Collected data entries:
▼
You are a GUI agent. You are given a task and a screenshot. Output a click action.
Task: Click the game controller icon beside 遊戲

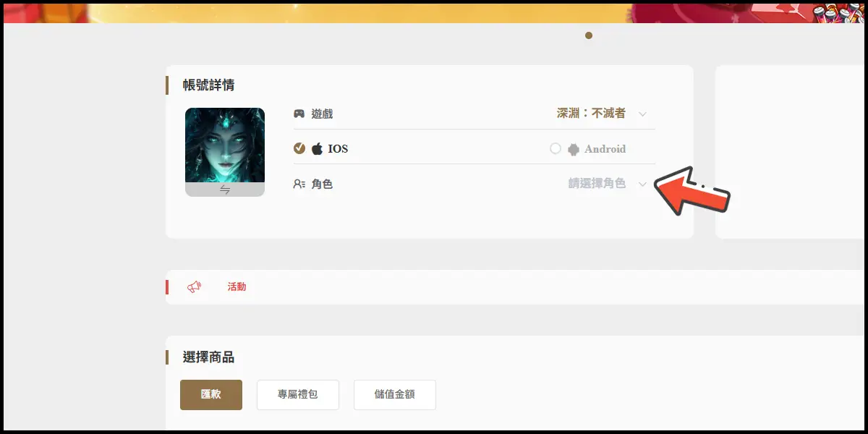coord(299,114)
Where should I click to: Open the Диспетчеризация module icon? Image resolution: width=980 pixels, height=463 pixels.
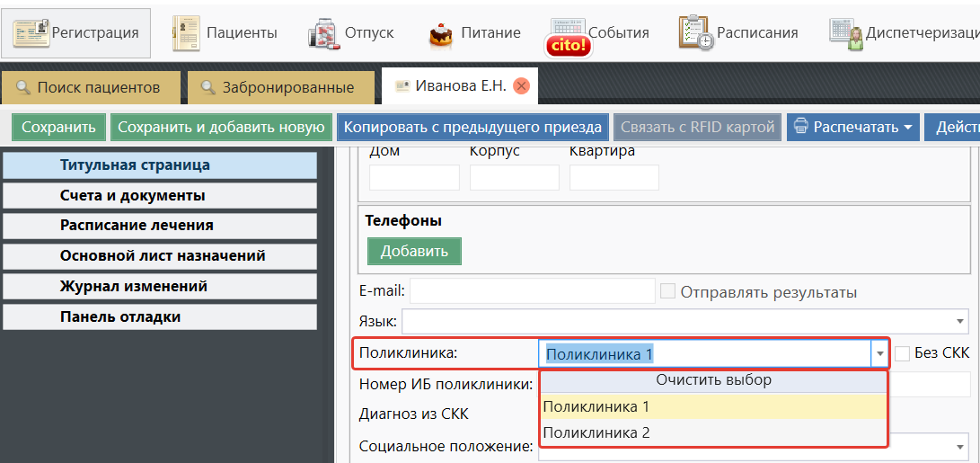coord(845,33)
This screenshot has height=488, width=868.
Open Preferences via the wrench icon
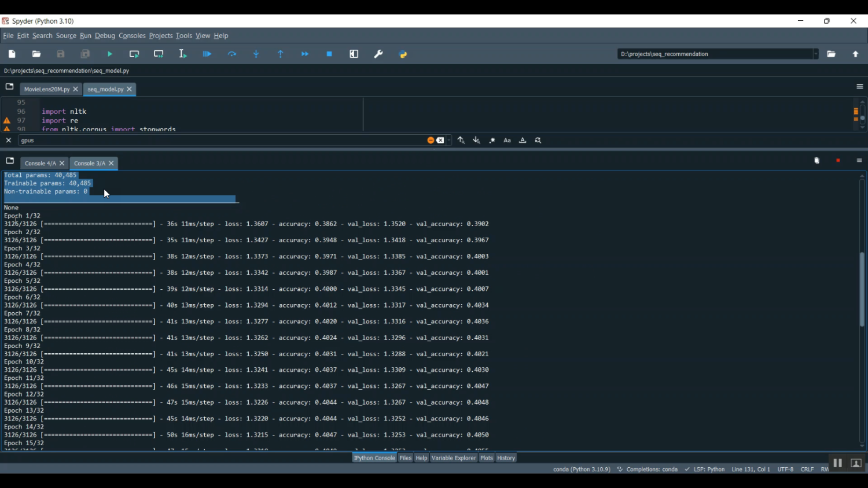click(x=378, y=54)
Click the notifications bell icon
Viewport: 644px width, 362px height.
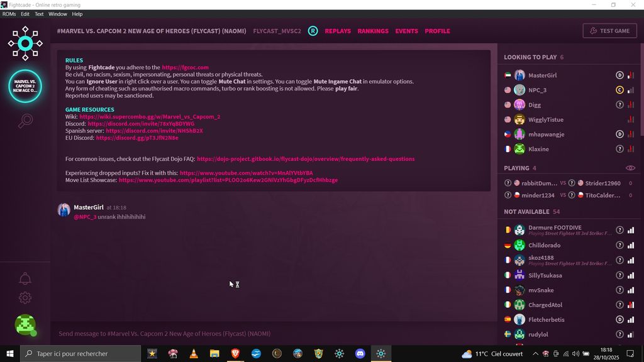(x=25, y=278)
▲
▼
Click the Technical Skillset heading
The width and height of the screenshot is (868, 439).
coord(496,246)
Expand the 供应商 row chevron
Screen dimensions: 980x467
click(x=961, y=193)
▲
WORK ITEM: Respond with the exact lines above running from the one containing "You are a GUI" to the one containing "This screenshot has height=488, width=868.", both ends kept and no pictures included.

TASK ANSWER:
You are a GUI agent. You are given a task and a screenshot. Output a click action.
Task: Click the game controller icon beside 遊戲

coord(299,114)
Where should I click to: Open the Диспетчеризация module icon? Image resolution: width=980 pixels, height=463 pixels.
coord(845,33)
This screenshot has height=488, width=868.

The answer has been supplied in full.